沖縄旅行に行くと、レンタカーで必ずと言っていいほど走る道路があります。 「国道58号線」。 地元の人からは「ゴーパチ」と呼ばれ、那覇市内から美ら海水族館のある北部まで、沖縄本島を縦断する大動脈です。

「沖縄といえば58号線!」 というイメージが強いですが、実はこの国道、「沖縄だけの道路」ではありません。

地図を広げてみると衝撃の事実が分かります。 この道路の本当の「起点(スタート地点)」は、沖縄ではなく、海を隔てた「鹿児島市」にあるのです。


ほとんどが「海の上」

国道58号線の正式なルートは以下の通りです。

  1. 鹿児島県 鹿児島市(ここが起点!)
  2. (海)
  3. 種子島
  4. (海)
  5. 奄美大島
  6. (海)
  7. 沖縄県 那覇市(ここが終点!)

なんと、九州から島々をホッピングして沖縄へ至る、壮大なルートなのです。 そして、その総延長の約7割は「海」。 道路交通法には「海上国道」という考え方があり、フェリーなどで繋がっている区間も「道路(点線国道)」として扱われるため、これら全てが一本の「58号線」として繋がっているのです。


なぜ鹿児島から?

なぜこんな飛び地のような国道が生まれたのでしょうか? これには、「アメリカ統治からの返還」が関係しています。

元々、沖縄には米軍が整備した「軍道1号線」という立派な道路がありました。 1972年の沖縄返還の際、日本政府はこれを日本の「国道」に組み込もうとしましたが、当時の日本の国道は「1桁・2桁」の番号がすでに埋まっていました。
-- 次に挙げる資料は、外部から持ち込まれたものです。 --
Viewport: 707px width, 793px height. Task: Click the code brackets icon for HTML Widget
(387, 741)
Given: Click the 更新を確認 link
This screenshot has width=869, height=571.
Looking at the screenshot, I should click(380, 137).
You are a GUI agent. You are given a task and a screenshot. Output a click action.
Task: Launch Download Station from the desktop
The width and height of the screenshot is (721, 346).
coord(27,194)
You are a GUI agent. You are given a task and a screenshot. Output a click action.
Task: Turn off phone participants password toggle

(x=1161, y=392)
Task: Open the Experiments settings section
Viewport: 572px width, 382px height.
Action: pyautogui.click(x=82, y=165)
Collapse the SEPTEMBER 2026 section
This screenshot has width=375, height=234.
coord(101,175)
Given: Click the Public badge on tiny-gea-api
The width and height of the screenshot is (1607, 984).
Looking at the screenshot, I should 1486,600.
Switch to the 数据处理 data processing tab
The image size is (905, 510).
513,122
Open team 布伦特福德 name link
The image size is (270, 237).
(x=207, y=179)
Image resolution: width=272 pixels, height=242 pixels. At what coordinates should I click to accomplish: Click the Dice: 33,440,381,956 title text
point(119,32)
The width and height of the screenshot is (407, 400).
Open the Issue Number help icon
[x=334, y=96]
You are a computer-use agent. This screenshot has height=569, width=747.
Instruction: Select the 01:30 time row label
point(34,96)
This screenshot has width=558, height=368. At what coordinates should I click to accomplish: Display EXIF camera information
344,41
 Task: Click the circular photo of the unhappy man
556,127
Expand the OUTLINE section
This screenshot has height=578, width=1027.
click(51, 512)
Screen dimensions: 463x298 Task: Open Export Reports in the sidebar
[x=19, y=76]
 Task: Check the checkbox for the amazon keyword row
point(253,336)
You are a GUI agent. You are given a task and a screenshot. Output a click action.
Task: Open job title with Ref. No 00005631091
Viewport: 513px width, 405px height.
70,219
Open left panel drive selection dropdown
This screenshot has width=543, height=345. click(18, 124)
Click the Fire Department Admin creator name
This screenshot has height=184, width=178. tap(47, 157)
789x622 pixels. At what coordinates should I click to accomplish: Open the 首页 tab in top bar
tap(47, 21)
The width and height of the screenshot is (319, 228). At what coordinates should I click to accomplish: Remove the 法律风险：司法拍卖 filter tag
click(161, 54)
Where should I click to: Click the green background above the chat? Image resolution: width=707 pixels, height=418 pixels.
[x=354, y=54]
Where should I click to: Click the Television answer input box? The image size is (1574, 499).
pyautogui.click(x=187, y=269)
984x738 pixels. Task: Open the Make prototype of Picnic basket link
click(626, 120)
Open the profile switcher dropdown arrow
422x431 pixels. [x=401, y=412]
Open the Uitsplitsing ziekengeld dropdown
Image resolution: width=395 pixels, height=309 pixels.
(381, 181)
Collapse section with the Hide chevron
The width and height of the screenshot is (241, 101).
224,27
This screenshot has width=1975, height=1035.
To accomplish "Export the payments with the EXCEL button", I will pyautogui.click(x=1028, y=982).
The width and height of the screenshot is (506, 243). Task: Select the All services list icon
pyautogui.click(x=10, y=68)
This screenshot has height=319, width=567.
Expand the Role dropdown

そこで、 「鹿児島から奄美(先に返還されていた)を通って、沖縄までを全部つなげて、特例で2桁の『58号』にしよう!」 と、政府が本土と沖縄の一体化を象徴するために、海を越える一本の道として制定したと言われています。


鹿児島市内に「58号線」の看板がある

実際に、鹿児島市内(西郷隆盛像の近く)に行くと、「国道58号 ここから」という標識が立っています。 しかし、そこから数百メートル走るとすぐに港(海)にぶつかり、道路は途切れてしまいます。

「ここから先は船でどうぞ」 というわけですね。


まとめ:海を越える架け橋

  • 国道58号線の起点は「沖縄」ではなく「鹿児島」
  • 種子島や奄美大島を経由して那覇に至る
  • 道のりの7割は「海(海上国道)」
  • 本土と沖縄を繋ぐシンボルとして制定された

沖縄でレンタカーを運転して「58」の標識を見たら、 「この道はずーっと北の、鹿児島から繋がっているんだな」 と思い出してみてください。 ただのドライブが、海を越える壮大な旅のように感じられるかもしれません。